» TESTO DI RIFERIMENTO
======

La pandemia da Coronavirus ha mostrato l’importanza di un binomio fondante nel settore dell’innovazione: la ricerca scientifica e le startup che la sviluppano. Edoardo Negroni, Managing Partner di AurorA Science, una investment company supportata da tre partners, Rottapharm Biotech, Italfarmaco e AurorA-TT.
Fondamentalmente, il vostro scopo è di andare a individuare e supportare le scoperte scientifiche?
Corretto. Lo scopo è individuare progetti promettenti focalizzati sullo sviluppo di nuovi composti, siano essi biologici, piccole molecole, terapia genica, cellulare o terapie avanzate in generale. Il progetto ideale è il connubio di diversi fattori: una scienza elevata, un team eccellente, una proprietà intellettuale solida e dati incoraggianti per supportare lo sviluppo clinico. Investiamo tipicamente in fase preclinica e accompagniamo il progetto nella fase clinica fino alla prova di concetto nell’uomo.
Con queste premesse, possiamo poi trovare il partner migliore per sviluppare il composto affinché evolva in un farmaco e possa andare sul mercato.

======

» MATERIALE FORNITO
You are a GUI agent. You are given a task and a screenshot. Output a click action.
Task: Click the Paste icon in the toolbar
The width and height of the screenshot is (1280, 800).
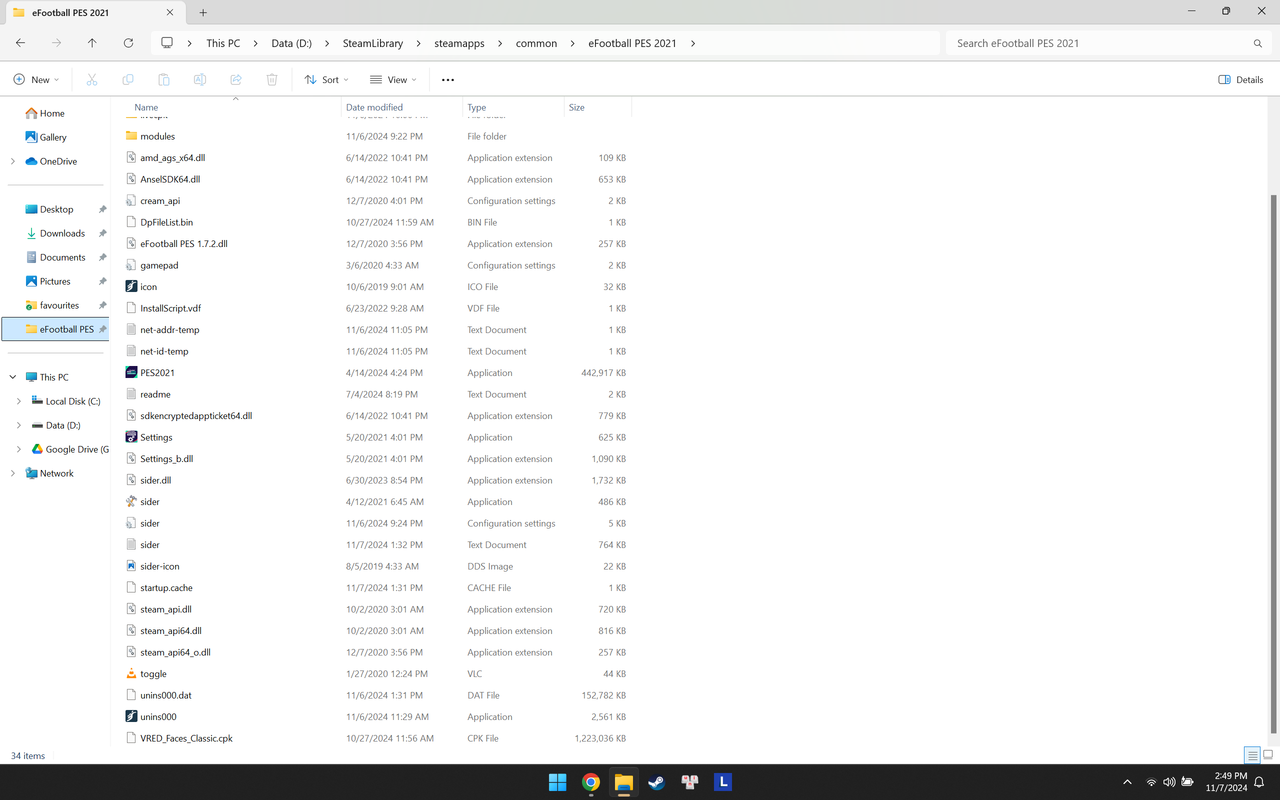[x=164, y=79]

======

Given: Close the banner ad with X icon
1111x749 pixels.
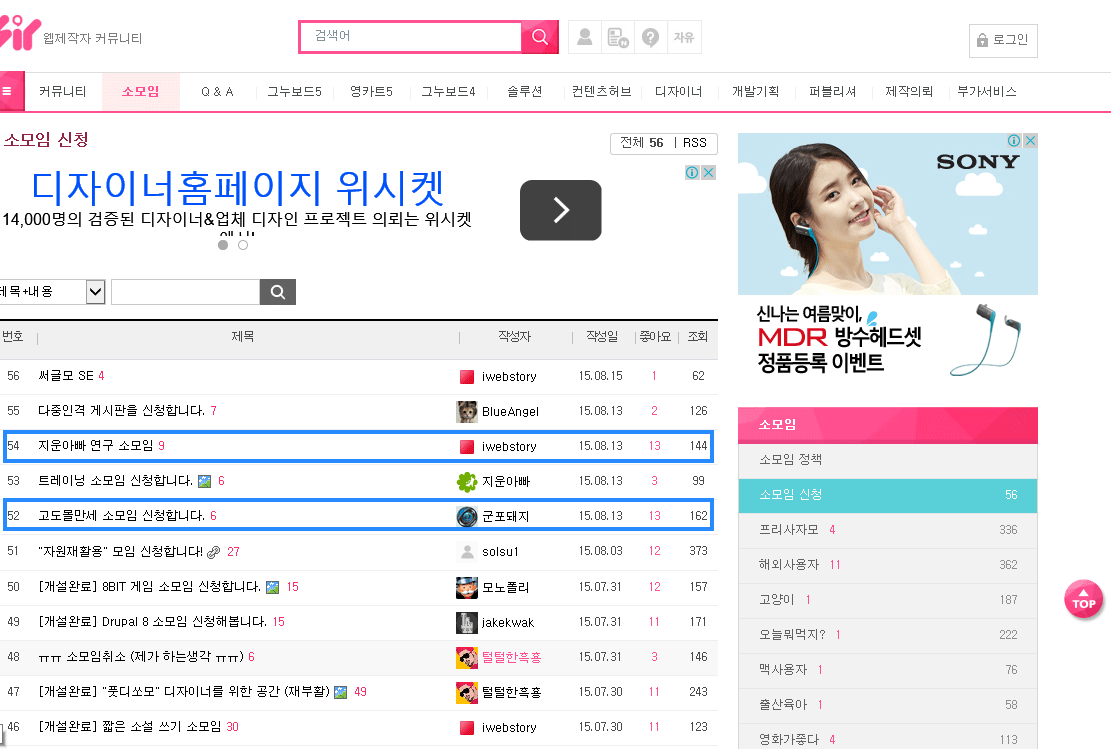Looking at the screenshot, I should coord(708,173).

======

» COMPITO A
Elenca tutti i fattori che, secondo il testo di riferimento, compongono il progetto ideale.
» COMPITO B
In quale fase AurorA Science investe tipicamente, secondo il testo di riferimento?

» RISPOSTA SCRITTA A
- Una scienza elevata
- Un team eccellente
- Una proprietà intellettuale solida
- Dati incoraggianti per supportare lo sviluppo clinico

» RISPOSTA SCRITTA B
In fase preclinica.